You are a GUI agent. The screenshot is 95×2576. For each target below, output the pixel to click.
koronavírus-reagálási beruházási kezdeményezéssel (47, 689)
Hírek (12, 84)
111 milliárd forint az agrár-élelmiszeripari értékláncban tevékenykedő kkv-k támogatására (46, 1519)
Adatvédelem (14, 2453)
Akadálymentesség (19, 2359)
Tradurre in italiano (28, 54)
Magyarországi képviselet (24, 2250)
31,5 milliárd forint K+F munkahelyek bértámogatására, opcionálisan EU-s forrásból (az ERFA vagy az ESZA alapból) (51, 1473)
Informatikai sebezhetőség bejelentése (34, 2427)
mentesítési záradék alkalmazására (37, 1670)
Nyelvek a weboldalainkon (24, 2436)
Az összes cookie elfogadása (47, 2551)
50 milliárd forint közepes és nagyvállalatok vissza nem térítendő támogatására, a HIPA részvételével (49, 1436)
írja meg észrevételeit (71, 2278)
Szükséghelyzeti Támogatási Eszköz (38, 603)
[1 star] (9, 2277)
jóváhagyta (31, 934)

THE PROBLEM.
Retype the data in full, and keep every line identical to the original.

SOLUTION TO THIS TASK.
You are a GUI agent. The screenshot is 95×2576. For each target below, output the pixel to click.
koronavírus-reagálási beruházási kezdeményezéssel (47, 689)
Hírek (12, 84)
111 milliárd forint az agrár-élelmiszeripari értékláncban tevékenykedő kkv-k támogatására (46, 1519)
Adatvédelem (14, 2453)
Akadálymentesség (19, 2359)
Tradurre in italiano (28, 54)
Magyarországi képviselet (24, 2250)
31,5 milliárd forint K+F munkahelyek bértámogatására, opcionálisan EU-s forrásból (az ERFA vagy az ESZA alapból) (51, 1473)
Informatikai sebezhetőség bejelentése (34, 2427)
mentesítési záradék alkalmazására (37, 1670)
Nyelvek a weboldalainkon (24, 2436)
Az összes cookie elfogadása (47, 2551)
50 milliárd forint közepes és nagyvállalatok vissza nem térítendő támogatására, a HIPA részvételével (49, 1436)
írja meg észrevételeit (71, 2278)
Szükséghelyzeti Támogatási Eszköz (38, 603)
[1 star] (9, 2277)
jóváhagyta (31, 934)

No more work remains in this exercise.